## Task description
Rewrite the data from the start through the line containing "[x=160, y=295]", changing "Instruction" to "Goal" and leaving everything else as it is.

## Excerpted records

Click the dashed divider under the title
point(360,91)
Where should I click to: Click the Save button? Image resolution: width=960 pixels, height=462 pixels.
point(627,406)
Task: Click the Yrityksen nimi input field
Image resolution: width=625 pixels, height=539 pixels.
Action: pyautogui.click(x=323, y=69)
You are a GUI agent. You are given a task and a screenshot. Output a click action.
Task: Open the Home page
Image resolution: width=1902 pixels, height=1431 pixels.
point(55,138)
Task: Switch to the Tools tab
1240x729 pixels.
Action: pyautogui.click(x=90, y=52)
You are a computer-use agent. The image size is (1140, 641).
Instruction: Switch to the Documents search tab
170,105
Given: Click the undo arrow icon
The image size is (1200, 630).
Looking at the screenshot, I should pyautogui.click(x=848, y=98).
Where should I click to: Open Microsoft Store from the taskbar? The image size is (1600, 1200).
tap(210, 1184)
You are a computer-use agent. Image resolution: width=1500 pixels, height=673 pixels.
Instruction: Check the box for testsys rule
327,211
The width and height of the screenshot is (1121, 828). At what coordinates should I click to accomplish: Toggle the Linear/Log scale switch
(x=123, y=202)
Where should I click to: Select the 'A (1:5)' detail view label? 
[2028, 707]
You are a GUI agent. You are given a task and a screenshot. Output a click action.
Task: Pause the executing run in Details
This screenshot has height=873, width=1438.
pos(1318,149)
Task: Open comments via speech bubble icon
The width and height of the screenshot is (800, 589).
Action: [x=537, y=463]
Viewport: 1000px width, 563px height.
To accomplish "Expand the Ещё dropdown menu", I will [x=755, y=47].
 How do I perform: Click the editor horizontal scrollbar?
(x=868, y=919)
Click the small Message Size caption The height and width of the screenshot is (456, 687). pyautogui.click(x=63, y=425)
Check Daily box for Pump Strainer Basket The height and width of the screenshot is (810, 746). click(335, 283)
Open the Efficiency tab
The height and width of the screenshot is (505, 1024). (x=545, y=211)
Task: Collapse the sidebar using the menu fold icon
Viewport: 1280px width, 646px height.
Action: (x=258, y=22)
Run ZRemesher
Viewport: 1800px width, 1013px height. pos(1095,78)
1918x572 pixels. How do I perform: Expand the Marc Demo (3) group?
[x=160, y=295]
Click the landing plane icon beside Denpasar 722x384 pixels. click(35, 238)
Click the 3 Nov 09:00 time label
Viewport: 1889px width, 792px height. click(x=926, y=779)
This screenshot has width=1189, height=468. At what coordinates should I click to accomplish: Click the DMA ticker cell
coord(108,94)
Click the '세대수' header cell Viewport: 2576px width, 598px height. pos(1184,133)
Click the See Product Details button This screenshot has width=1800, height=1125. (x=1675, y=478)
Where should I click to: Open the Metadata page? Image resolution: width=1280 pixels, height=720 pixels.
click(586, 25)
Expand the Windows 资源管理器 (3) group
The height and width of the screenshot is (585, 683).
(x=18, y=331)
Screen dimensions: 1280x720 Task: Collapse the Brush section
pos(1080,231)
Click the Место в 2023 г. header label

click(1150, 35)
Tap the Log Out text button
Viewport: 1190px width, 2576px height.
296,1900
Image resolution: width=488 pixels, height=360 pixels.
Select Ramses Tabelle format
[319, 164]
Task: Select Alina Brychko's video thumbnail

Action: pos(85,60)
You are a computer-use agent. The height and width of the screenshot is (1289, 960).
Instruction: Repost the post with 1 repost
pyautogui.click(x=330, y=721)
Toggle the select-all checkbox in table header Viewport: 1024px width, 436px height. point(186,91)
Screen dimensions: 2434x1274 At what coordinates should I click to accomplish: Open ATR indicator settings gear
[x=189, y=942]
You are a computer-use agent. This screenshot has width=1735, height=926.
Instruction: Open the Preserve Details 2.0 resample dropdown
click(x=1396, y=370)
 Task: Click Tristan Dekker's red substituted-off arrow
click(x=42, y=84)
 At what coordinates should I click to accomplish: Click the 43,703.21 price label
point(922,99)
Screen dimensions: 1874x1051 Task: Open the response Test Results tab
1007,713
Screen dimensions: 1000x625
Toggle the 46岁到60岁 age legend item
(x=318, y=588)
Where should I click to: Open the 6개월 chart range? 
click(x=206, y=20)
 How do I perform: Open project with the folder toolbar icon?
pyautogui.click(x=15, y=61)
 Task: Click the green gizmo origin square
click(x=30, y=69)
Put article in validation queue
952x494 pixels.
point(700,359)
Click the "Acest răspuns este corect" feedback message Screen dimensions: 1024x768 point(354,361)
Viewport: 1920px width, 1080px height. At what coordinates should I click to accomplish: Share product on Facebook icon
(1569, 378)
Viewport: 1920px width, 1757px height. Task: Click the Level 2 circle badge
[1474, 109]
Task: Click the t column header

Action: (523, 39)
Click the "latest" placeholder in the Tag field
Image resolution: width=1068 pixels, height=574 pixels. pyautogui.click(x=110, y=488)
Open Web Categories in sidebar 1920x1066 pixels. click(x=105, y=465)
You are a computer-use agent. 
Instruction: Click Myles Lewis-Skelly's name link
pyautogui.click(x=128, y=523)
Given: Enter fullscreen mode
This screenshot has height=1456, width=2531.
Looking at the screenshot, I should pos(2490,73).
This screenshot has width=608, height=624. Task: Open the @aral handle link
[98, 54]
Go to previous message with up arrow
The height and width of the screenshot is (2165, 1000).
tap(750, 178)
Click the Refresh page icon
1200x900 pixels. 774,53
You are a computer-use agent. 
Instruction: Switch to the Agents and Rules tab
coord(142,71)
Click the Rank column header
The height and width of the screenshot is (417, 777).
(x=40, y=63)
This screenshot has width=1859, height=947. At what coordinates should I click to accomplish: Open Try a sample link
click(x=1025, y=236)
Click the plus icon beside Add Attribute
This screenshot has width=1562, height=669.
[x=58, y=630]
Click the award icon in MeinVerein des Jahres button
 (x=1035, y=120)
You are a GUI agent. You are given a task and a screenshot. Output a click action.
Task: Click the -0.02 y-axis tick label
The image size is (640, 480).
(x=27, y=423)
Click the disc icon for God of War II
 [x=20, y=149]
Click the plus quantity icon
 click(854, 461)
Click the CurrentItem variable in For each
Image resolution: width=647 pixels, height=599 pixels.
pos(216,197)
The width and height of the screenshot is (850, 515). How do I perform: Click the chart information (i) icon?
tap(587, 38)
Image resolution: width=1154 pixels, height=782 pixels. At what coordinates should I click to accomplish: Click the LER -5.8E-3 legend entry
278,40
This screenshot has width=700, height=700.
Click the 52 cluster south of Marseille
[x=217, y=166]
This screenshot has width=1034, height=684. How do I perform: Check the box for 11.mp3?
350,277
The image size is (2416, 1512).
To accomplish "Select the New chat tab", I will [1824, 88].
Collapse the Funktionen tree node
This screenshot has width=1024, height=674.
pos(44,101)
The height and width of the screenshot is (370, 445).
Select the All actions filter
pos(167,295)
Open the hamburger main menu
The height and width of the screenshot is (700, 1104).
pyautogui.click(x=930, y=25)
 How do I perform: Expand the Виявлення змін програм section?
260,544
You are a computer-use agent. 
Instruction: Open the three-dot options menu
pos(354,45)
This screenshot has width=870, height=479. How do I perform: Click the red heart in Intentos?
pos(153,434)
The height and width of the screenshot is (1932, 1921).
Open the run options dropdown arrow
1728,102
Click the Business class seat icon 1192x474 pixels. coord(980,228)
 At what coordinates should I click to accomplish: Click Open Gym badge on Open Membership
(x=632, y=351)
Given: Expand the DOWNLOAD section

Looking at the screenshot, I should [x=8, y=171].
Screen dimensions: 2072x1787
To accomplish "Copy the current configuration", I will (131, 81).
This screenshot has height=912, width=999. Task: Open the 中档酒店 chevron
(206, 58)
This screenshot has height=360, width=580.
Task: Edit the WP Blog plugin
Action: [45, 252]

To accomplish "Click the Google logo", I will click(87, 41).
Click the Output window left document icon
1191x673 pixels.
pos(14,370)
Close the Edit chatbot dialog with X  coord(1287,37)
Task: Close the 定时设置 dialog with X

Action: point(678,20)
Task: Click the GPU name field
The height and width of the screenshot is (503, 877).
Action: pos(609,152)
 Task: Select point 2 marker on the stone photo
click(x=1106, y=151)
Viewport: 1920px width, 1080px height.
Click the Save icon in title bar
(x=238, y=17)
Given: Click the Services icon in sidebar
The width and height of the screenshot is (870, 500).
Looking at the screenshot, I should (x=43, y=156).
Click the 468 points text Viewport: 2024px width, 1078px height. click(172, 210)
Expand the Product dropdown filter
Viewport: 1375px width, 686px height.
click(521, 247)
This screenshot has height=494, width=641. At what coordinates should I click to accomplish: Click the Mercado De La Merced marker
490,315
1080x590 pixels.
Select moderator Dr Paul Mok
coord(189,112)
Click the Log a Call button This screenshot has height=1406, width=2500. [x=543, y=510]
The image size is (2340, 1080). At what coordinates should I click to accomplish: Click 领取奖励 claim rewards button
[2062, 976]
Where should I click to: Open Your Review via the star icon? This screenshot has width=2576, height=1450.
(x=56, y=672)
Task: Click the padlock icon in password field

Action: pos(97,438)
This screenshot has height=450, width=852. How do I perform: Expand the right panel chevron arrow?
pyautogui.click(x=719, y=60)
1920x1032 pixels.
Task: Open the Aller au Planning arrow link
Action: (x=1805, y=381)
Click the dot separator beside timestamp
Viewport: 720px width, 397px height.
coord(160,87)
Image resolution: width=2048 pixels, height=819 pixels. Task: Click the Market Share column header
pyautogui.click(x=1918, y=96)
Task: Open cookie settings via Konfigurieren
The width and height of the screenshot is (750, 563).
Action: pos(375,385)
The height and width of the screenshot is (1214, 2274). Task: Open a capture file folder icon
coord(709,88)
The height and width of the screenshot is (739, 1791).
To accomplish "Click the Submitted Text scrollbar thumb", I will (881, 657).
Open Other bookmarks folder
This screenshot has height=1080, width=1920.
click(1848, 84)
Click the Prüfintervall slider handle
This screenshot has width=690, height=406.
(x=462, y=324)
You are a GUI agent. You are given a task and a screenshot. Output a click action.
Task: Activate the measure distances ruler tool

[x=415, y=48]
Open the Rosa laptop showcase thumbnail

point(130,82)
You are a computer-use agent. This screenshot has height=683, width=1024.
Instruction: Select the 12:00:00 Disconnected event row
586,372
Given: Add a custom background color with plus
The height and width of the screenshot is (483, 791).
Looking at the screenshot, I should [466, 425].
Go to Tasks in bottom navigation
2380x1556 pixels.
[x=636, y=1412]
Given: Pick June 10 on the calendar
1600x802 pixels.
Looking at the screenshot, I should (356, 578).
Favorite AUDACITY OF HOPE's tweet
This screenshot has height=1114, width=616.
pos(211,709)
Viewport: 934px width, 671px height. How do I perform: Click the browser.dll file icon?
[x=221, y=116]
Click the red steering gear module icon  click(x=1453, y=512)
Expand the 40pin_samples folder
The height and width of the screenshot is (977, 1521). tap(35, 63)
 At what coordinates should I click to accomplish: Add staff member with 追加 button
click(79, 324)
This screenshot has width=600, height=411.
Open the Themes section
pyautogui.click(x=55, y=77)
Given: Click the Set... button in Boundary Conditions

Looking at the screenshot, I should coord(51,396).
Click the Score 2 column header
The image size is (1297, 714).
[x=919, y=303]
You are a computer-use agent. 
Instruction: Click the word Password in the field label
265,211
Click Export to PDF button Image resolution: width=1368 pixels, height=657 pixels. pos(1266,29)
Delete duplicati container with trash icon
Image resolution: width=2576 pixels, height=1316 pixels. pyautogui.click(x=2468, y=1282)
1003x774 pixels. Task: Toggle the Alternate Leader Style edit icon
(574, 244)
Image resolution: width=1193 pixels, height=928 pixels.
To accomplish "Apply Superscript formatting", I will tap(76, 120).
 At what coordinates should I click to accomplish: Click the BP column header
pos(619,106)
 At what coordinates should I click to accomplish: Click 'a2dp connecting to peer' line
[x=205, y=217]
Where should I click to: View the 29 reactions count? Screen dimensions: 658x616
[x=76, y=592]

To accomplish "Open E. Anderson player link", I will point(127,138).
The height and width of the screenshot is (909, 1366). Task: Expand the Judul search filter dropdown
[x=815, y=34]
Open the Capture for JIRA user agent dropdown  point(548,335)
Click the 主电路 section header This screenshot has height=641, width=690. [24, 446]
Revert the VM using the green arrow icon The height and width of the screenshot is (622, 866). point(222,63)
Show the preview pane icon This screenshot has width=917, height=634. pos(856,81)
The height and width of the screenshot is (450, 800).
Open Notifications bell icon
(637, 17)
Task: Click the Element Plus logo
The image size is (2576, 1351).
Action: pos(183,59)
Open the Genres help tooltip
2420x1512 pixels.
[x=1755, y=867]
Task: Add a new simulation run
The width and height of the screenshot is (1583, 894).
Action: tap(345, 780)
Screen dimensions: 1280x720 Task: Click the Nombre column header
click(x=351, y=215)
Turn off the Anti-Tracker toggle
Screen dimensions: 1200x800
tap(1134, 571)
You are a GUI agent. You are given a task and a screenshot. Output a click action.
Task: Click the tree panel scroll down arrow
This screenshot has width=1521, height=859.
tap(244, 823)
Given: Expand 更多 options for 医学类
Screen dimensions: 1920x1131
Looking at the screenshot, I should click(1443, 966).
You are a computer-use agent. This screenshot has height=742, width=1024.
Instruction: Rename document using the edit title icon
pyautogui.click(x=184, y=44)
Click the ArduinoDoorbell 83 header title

## Full output
Click the dashed divider under the title
point(360,91)
Where should I click to: Click the Save button? Image resolution: width=960 pixels, height=462 pixels.
point(627,406)
Task: Click the Yrityksen nimi input field
Image resolution: width=625 pixels, height=539 pixels.
Action: pyautogui.click(x=323, y=69)
You are a GUI agent. You are given a task and a screenshot. Output a click action.
Task: Open the Home page
Image resolution: width=1902 pixels, height=1431 pixels.
point(55,138)
Task: Switch to the Tools tab
1240x729 pixels.
Action: pyautogui.click(x=90, y=52)
You are a computer-use agent. The image size is (1140, 641).
Goal: Switch to the Documents search tab
170,105
Given: Click the undo arrow icon
The image size is (1200, 630).
Looking at the screenshot, I should pyautogui.click(x=848, y=98).
Where should I click to: Open Microsoft Store from the taskbar? The image size is (1600, 1200).
tap(210, 1184)
You are a computer-use agent. Image resolution: width=1500 pixels, height=673 pixels.
Goal: Check the box for testsys rule
327,211
The width and height of the screenshot is (1121, 828). At what coordinates should I click to accomplish: Toggle the Linear/Log scale switch
(x=123, y=202)
Where should I click to: Select the 'A (1:5)' detail view label? 
[2028, 707]
You are a GUI agent. You are given a task and a screenshot. Output a click action.
Task: Pause the executing run in Details
This screenshot has height=873, width=1438.
pos(1318,149)
Task: Open comments via speech bubble icon
The width and height of the screenshot is (800, 589).
Action: [x=537, y=463]
Viewport: 1000px width, 563px height.
To accomplish "Expand the Ещё dropdown menu", I will [x=755, y=47].
 How do I perform: Click the editor horizontal scrollbar?
(x=868, y=919)
Click the small Message Size caption The height and width of the screenshot is (456, 687). pyautogui.click(x=63, y=425)
Check Daily box for Pump Strainer Basket The height and width of the screenshot is (810, 746). click(335, 283)
Open the Efficiency tab
The height and width of the screenshot is (505, 1024). (x=545, y=211)
Task: Collapse the sidebar using the menu fold icon
Viewport: 1280px width, 646px height.
Action: (x=258, y=22)
Run ZRemesher
Viewport: 1800px width, 1013px height. pos(1095,78)
1918x572 pixels. How do I perform: Expand the Marc Demo (3) group?
[x=160, y=295]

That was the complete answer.